- JOB
Please copy the stretch of data from the line containing "Open the Stage dropdown showing name 1" through the line containing "I will point(326,547).", renaming "screenshot" to "screen capture" and leaving everything else unchanged.

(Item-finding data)
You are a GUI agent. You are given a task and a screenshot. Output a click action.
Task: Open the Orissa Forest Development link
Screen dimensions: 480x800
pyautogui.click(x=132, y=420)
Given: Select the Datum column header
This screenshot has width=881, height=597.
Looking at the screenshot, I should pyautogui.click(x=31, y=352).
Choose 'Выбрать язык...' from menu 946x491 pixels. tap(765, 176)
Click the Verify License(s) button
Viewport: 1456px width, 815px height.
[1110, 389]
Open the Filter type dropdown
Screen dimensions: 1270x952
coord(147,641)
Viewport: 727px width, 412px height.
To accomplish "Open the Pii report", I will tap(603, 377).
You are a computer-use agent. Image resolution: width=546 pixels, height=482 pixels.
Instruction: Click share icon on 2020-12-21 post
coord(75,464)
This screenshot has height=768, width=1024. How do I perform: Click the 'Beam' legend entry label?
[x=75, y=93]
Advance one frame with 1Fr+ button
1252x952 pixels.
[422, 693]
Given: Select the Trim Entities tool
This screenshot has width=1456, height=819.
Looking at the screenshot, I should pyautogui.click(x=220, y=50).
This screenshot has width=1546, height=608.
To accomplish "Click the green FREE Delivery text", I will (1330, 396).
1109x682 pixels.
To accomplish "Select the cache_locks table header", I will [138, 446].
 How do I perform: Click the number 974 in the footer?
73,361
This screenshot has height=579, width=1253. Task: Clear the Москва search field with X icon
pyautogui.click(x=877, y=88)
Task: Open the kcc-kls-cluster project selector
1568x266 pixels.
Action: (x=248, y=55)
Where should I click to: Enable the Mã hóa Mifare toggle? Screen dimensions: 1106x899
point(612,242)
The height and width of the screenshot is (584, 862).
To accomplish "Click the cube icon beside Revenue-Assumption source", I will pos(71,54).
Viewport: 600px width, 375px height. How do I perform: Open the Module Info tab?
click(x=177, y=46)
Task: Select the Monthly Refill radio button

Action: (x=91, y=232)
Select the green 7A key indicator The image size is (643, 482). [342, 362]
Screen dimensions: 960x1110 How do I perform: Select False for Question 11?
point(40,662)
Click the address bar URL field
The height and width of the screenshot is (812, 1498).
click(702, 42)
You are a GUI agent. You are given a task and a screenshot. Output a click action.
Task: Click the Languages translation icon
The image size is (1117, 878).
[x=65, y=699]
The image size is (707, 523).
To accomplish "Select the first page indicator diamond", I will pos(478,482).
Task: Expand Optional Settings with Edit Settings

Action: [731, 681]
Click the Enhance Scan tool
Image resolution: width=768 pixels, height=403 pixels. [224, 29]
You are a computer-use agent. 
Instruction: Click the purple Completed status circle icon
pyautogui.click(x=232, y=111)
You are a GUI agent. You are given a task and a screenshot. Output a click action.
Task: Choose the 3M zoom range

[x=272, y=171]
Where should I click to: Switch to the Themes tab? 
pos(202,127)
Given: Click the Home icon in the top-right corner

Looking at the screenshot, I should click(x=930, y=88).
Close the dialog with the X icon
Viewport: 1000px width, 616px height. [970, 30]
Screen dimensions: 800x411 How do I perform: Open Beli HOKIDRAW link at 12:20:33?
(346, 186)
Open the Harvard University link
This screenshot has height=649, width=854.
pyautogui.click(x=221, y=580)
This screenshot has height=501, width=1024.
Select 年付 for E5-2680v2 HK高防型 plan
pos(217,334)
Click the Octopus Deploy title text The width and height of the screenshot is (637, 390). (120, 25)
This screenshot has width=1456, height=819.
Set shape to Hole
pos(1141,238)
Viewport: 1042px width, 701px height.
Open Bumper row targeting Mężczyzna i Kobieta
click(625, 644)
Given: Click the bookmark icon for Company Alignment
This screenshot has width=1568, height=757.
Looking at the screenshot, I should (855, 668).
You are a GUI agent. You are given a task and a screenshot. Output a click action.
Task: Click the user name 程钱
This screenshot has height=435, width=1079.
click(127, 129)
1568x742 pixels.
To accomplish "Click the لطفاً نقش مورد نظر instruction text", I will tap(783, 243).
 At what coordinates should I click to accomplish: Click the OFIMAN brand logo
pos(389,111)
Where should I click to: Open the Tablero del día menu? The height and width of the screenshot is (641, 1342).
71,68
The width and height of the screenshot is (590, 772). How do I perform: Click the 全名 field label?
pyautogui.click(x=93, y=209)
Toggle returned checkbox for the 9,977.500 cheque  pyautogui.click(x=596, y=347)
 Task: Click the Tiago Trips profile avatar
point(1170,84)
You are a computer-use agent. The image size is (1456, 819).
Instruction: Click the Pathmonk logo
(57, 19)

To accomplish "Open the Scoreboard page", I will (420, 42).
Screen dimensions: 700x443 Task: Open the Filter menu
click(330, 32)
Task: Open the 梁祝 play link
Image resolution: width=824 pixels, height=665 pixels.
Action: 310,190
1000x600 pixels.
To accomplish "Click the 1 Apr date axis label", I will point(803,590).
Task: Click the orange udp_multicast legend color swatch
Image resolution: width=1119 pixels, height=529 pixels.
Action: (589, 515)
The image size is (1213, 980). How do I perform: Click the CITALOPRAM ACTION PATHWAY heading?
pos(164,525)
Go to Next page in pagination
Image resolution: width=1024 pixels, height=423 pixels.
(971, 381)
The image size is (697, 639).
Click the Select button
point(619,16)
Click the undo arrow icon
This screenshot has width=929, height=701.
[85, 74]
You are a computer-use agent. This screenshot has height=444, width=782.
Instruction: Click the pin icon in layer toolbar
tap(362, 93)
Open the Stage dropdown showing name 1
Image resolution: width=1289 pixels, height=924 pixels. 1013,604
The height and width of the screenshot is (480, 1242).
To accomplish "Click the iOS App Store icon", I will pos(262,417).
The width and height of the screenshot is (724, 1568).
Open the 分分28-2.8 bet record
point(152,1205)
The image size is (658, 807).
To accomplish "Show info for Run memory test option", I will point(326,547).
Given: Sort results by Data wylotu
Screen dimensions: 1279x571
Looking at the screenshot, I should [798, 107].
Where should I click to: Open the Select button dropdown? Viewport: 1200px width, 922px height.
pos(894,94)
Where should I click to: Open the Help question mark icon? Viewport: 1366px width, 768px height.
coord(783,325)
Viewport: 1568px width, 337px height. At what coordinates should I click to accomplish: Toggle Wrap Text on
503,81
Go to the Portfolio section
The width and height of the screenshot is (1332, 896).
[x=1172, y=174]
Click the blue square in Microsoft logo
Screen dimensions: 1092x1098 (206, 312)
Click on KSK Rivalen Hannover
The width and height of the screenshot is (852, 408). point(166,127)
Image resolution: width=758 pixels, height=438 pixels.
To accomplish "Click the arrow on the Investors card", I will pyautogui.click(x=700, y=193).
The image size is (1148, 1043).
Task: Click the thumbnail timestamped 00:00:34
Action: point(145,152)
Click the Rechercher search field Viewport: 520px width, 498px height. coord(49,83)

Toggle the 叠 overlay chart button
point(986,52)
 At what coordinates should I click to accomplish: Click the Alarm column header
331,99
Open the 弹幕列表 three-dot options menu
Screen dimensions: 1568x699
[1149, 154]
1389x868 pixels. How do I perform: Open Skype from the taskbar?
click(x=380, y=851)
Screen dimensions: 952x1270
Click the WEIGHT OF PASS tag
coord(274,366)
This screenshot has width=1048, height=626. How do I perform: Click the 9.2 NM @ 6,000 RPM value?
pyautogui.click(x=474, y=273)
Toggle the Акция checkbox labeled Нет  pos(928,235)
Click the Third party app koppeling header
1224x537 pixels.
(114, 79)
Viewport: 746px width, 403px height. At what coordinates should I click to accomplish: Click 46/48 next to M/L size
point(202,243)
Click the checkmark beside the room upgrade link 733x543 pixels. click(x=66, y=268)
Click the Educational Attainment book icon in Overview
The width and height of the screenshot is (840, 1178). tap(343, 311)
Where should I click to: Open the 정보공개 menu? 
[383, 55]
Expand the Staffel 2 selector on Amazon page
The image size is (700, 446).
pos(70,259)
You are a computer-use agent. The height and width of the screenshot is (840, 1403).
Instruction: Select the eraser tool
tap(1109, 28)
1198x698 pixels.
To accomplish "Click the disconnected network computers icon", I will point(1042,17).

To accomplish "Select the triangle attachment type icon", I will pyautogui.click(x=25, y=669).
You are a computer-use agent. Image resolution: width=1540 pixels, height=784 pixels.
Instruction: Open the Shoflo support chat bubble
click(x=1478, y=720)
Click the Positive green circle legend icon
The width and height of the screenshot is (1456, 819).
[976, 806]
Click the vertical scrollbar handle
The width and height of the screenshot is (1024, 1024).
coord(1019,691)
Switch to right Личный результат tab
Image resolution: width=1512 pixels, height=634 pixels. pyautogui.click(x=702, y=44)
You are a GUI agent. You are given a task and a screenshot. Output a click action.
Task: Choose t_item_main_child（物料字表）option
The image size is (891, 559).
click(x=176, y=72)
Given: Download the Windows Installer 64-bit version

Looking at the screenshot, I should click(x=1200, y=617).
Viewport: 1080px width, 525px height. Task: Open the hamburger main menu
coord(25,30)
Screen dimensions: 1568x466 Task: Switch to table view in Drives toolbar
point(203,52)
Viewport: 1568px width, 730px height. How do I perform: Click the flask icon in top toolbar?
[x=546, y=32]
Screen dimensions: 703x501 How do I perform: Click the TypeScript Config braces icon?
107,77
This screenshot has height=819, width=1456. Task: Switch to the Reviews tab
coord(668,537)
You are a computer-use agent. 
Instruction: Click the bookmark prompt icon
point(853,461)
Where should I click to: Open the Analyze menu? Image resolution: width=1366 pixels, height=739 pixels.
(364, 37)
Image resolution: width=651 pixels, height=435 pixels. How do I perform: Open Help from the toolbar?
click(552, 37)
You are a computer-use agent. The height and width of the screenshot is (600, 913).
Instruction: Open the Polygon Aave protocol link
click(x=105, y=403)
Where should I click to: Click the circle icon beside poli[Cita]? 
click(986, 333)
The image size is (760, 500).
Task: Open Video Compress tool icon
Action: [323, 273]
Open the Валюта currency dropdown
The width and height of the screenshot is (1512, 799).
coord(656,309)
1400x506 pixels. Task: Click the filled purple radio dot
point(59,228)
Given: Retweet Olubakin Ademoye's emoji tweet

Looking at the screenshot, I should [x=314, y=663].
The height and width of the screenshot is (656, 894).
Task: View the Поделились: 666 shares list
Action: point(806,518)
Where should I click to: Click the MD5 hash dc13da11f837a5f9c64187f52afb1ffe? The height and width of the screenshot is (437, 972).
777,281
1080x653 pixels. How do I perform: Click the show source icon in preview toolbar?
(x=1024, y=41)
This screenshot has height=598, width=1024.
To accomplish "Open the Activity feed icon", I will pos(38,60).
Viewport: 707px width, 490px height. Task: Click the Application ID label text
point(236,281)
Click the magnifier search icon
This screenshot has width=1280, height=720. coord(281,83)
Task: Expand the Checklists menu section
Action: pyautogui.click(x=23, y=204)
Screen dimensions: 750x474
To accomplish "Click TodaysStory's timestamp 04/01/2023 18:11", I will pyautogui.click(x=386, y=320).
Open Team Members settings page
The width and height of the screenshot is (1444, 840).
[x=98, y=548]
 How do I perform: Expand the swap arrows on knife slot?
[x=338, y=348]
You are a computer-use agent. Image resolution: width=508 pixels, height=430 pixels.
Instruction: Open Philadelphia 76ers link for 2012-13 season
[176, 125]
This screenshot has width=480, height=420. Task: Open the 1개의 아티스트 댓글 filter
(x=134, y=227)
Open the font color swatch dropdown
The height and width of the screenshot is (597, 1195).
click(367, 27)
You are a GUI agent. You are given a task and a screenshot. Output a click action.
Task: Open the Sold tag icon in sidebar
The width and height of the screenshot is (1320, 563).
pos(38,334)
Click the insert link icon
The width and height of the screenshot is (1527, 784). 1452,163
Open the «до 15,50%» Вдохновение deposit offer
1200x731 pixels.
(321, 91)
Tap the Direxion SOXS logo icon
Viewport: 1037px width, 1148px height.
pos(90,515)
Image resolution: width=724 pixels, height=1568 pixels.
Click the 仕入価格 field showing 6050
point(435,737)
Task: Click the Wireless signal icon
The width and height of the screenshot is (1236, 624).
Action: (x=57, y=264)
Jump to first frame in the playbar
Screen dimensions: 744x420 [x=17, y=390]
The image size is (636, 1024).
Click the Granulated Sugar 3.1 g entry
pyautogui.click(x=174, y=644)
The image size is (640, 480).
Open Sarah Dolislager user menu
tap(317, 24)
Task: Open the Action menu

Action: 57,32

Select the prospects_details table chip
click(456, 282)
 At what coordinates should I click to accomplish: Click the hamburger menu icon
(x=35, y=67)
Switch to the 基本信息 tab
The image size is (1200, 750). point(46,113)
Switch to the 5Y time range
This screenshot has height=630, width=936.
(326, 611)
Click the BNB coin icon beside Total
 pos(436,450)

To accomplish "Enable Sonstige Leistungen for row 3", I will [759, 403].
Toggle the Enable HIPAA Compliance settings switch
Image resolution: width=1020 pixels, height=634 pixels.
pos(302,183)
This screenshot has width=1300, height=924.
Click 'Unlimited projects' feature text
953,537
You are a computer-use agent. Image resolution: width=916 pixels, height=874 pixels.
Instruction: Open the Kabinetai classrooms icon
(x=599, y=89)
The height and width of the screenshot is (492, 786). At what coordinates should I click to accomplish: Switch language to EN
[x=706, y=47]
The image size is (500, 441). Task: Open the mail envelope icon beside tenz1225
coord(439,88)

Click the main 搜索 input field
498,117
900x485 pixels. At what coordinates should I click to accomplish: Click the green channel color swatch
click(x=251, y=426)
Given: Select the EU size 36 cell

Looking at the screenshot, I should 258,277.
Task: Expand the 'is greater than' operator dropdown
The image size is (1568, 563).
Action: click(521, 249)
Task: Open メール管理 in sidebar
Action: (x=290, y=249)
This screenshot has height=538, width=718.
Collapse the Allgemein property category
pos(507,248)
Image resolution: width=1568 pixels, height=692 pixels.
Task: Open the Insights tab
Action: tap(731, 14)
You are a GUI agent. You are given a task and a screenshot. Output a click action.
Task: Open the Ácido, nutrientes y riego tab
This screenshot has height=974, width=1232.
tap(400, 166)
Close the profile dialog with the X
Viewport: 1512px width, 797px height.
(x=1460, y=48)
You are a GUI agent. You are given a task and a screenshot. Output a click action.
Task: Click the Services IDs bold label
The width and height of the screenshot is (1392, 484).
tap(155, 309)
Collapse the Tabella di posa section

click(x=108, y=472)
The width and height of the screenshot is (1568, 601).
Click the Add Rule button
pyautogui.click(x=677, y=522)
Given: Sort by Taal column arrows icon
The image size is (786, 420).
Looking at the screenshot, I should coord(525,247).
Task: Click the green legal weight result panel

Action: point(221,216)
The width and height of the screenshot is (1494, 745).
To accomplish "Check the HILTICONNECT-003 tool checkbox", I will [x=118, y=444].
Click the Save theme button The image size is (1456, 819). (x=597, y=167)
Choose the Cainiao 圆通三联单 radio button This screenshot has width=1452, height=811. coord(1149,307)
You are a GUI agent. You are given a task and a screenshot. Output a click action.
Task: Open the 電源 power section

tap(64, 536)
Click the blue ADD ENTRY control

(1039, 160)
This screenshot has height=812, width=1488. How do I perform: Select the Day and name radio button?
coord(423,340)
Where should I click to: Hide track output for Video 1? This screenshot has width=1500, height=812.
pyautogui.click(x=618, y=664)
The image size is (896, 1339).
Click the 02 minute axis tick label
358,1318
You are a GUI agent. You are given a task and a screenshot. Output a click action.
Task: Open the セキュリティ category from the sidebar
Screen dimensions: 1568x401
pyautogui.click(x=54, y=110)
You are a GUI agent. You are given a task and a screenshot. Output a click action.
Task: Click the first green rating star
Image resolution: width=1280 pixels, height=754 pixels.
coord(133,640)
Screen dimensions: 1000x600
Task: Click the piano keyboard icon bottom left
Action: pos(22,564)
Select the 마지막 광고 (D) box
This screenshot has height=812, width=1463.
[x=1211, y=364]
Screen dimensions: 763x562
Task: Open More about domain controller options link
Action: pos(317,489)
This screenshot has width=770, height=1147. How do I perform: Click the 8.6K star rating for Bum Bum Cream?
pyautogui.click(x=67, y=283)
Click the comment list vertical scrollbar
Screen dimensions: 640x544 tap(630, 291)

- WORKED SOLUTION
Open the Stage dropdown showing name 1
Image resolution: width=1289 pixels, height=924 pixels. 1013,604
The height and width of the screen capture is (480, 1242).
To accomplish "Click the iOS App Store icon", I will pos(262,417).
The width and height of the screen capture is (724, 1568).
Open the 分分28-2.8 bet record
point(152,1205)
The image size is (658, 807).
To accomplish "Show info for Run memory test option", I will point(326,547).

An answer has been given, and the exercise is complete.